*** Exercise input ***

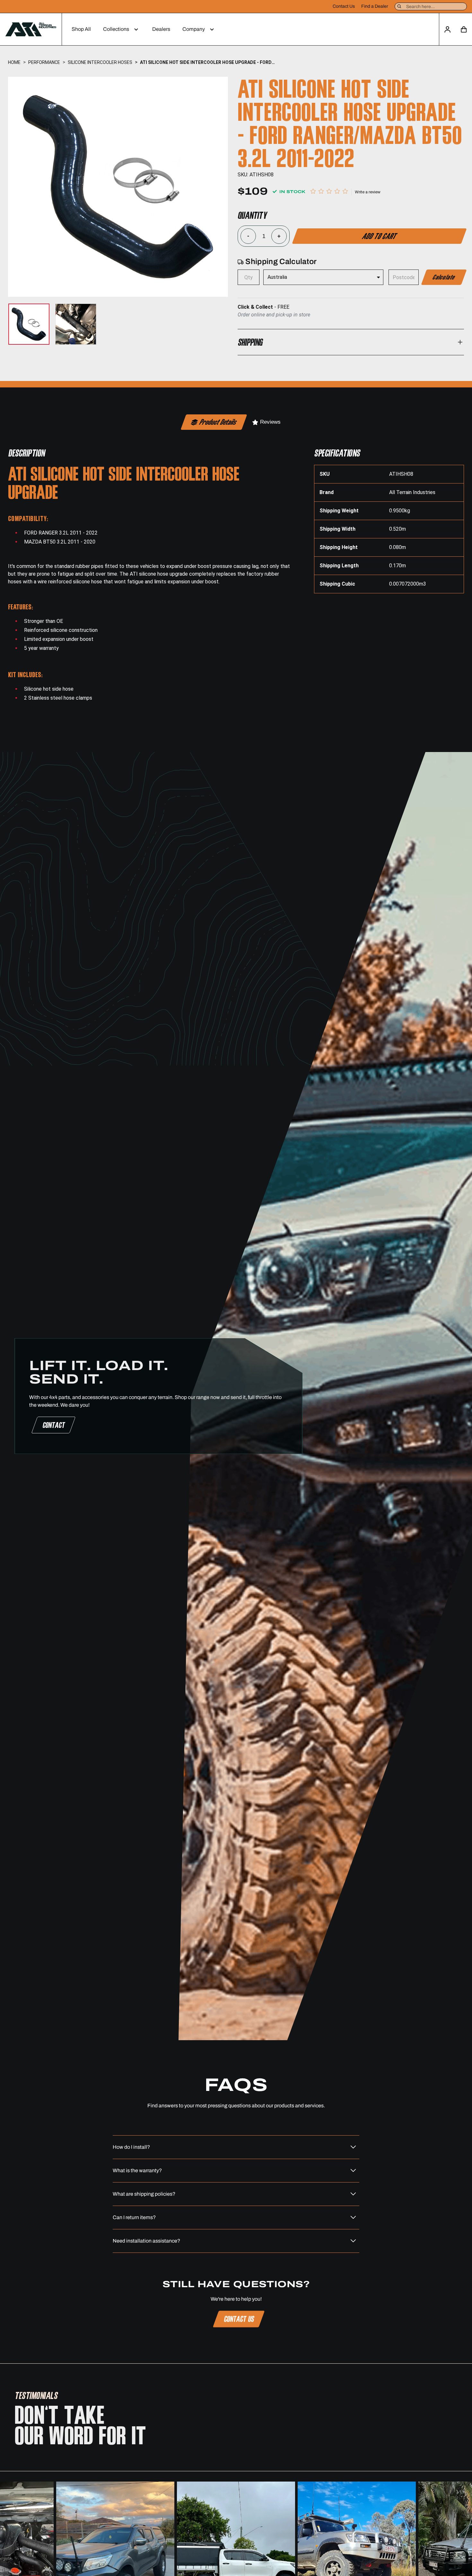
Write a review (367, 192)
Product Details (218, 422)
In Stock (291, 192)
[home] (31, 29)
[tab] (213, 422)
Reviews (270, 422)
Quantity (252, 215)
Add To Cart (379, 236)
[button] (121, 29)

***

▶ _Problem requirements_
Print exactly, and only, the lines from the line containing "In Stock (291, 192)" through the final line of the records, both included.

▶ _Exercise result_
In Stock (291, 192)
[home] (31, 29)
[tab] (213, 422)
Reviews (270, 422)
Quantity (252, 215)
Add To Cart (379, 236)
[button] (121, 29)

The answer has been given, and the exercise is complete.